━━━ Records to use ━━━

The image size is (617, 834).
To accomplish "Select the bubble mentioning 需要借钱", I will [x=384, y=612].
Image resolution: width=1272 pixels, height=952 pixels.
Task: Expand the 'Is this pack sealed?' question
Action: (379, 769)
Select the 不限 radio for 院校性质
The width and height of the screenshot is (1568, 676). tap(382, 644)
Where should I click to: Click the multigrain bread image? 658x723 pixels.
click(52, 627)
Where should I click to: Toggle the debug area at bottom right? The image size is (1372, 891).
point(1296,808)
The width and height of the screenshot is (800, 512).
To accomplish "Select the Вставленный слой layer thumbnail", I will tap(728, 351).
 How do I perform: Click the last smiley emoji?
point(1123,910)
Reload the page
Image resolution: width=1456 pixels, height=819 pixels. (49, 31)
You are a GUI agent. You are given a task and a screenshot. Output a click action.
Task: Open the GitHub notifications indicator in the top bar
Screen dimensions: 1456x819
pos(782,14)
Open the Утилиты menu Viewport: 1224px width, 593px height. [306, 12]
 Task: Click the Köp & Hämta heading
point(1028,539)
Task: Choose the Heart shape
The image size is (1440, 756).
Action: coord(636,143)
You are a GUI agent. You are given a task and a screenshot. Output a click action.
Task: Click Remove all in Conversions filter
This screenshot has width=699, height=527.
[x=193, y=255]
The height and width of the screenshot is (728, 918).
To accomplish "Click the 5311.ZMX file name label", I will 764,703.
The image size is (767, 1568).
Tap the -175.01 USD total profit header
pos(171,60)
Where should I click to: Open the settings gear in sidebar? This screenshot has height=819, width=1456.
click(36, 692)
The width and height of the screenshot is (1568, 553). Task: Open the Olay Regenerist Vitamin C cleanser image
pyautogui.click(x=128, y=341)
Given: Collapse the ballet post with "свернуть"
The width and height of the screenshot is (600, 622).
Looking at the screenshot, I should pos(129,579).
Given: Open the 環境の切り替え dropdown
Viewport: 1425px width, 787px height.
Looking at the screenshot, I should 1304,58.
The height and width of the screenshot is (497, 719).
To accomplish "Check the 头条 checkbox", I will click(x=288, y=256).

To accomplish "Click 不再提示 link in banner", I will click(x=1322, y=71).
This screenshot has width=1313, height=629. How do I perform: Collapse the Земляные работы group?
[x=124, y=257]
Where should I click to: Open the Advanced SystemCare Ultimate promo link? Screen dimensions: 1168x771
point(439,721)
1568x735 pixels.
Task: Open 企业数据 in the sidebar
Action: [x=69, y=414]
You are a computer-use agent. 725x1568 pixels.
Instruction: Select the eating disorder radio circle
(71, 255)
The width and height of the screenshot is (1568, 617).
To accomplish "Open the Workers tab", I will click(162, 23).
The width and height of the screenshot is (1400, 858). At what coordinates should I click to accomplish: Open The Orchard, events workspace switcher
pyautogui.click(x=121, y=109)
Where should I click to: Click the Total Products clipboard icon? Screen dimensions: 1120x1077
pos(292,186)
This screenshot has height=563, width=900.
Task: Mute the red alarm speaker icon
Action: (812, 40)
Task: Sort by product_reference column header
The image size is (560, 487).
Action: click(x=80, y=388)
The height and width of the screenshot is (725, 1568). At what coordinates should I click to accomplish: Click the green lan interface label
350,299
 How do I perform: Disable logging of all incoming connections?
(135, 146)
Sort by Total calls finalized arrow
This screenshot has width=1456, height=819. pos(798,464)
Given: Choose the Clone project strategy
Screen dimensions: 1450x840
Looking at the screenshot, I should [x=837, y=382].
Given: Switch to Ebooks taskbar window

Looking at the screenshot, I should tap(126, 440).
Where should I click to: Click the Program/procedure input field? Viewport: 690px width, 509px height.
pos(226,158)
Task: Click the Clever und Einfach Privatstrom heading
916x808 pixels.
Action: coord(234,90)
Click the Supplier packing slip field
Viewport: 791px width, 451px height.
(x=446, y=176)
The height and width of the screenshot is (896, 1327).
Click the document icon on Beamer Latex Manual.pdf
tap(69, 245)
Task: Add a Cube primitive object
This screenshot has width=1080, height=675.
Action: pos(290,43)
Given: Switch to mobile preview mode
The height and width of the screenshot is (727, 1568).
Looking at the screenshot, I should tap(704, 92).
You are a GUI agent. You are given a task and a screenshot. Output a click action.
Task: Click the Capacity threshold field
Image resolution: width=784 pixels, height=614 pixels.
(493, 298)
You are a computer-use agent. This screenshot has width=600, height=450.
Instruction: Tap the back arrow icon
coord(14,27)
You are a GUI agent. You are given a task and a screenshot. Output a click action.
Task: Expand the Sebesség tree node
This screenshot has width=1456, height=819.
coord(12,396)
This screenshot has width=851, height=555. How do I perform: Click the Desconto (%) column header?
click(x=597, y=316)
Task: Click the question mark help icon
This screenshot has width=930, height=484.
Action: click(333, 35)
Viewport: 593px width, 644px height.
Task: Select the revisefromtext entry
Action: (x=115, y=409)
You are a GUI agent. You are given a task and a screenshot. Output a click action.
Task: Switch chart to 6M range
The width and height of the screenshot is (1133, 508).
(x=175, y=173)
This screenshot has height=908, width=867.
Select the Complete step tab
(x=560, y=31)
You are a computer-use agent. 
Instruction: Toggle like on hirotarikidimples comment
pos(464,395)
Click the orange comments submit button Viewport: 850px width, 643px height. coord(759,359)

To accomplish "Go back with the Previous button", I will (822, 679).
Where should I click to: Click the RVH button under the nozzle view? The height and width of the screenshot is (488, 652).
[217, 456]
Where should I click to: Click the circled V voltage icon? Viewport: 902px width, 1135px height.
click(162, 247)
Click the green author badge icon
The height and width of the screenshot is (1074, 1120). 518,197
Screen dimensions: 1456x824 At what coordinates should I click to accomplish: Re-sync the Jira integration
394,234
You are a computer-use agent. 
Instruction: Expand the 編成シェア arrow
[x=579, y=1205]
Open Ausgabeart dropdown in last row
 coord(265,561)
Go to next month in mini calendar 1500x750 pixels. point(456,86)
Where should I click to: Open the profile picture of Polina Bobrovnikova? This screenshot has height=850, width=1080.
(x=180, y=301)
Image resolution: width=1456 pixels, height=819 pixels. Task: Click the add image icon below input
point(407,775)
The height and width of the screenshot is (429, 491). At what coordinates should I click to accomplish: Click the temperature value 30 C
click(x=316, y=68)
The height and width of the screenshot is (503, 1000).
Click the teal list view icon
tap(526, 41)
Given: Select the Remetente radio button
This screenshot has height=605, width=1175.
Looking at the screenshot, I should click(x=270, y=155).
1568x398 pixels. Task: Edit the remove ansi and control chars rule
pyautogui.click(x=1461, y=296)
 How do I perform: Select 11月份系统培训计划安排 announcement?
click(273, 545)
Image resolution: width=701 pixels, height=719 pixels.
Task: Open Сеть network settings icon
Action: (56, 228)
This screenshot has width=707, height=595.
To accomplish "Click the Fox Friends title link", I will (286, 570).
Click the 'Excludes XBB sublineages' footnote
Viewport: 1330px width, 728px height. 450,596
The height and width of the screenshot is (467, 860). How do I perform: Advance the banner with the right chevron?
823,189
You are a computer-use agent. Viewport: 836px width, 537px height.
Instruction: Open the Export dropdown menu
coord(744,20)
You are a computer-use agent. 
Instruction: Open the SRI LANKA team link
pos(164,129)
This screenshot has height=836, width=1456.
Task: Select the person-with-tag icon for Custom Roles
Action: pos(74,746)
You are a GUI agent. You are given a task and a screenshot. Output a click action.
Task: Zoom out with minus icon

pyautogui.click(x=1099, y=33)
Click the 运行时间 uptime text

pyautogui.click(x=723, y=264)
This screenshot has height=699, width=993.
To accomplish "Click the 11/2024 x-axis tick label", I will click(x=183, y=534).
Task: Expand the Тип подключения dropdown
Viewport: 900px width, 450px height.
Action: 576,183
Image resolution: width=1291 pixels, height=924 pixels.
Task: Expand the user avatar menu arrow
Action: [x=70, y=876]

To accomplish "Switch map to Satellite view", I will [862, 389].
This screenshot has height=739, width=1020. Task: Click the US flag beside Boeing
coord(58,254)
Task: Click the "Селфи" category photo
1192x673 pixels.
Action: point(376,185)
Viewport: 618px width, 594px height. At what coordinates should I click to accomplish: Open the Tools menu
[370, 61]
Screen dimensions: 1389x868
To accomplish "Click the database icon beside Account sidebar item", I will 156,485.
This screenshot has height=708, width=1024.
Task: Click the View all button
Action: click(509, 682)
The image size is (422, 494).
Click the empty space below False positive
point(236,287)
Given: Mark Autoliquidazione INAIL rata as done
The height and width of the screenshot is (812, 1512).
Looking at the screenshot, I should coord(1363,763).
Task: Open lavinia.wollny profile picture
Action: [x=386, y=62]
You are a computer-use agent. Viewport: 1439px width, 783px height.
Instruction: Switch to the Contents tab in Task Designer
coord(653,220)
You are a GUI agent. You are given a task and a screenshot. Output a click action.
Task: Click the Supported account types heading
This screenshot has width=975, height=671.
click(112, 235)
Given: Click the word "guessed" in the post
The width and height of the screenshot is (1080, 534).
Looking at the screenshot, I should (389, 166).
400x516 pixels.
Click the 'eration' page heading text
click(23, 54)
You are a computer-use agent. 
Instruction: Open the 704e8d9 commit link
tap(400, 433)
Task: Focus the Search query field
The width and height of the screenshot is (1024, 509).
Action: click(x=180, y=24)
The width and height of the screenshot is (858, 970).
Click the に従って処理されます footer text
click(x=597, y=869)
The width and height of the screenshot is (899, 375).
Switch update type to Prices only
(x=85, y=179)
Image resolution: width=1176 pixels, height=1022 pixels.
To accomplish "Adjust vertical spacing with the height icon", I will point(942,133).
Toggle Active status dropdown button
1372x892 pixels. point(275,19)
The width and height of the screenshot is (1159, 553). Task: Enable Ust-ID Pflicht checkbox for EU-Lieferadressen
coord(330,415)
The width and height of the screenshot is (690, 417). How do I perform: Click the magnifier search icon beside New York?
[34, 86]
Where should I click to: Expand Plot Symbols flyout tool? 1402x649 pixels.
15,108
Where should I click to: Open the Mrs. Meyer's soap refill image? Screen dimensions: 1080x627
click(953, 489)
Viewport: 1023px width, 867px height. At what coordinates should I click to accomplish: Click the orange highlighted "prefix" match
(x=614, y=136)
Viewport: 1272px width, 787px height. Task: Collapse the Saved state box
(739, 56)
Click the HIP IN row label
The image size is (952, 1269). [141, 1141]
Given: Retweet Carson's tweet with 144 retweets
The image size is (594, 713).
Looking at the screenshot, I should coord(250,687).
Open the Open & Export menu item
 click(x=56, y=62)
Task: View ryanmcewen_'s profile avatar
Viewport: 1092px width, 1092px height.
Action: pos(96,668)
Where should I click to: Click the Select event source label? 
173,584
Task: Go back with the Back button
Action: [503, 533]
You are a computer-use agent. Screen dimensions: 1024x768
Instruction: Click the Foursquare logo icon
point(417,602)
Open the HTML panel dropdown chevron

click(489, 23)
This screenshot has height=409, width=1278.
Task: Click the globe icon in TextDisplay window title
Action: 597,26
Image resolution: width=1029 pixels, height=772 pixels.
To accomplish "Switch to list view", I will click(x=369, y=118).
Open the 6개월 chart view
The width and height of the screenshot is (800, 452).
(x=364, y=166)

━━━

- **What to do**
Copy out the lines of the material word for word, starting with its first line and going on through the line with "Open the Утилиты", both ends included.

- **Response to this task**
The image size is (617, 834).
To accomplish "Select the bubble mentioning 需要借钱", I will [x=384, y=612].
Image resolution: width=1272 pixels, height=952 pixels.
Task: Expand the 'Is this pack sealed?' question
Action: (379, 769)
Select the 不限 radio for 院校性质
The width and height of the screenshot is (1568, 676). tap(382, 644)
Where should I click to: Click the multigrain bread image? 658x723 pixels.
click(52, 627)
Where should I click to: Toggle the debug area at bottom right? The image size is (1372, 891).
point(1296,808)
The width and height of the screenshot is (800, 512).
To accomplish "Select the Вставленный слой layer thumbnail", I will tap(728, 351).
 How do I perform: Click the last smiley emoji?
point(1123,910)
Reload the page
Image resolution: width=1456 pixels, height=819 pixels. (49, 31)
You are a GUI agent. You are given a task and a screenshot. Output a click action.
Task: Open the GitHub notifications indicator in the top bar
Screen dimensions: 1456x819
pos(782,14)
Open the Утилиты menu Viewport: 1224px width, 593px height. [306, 12]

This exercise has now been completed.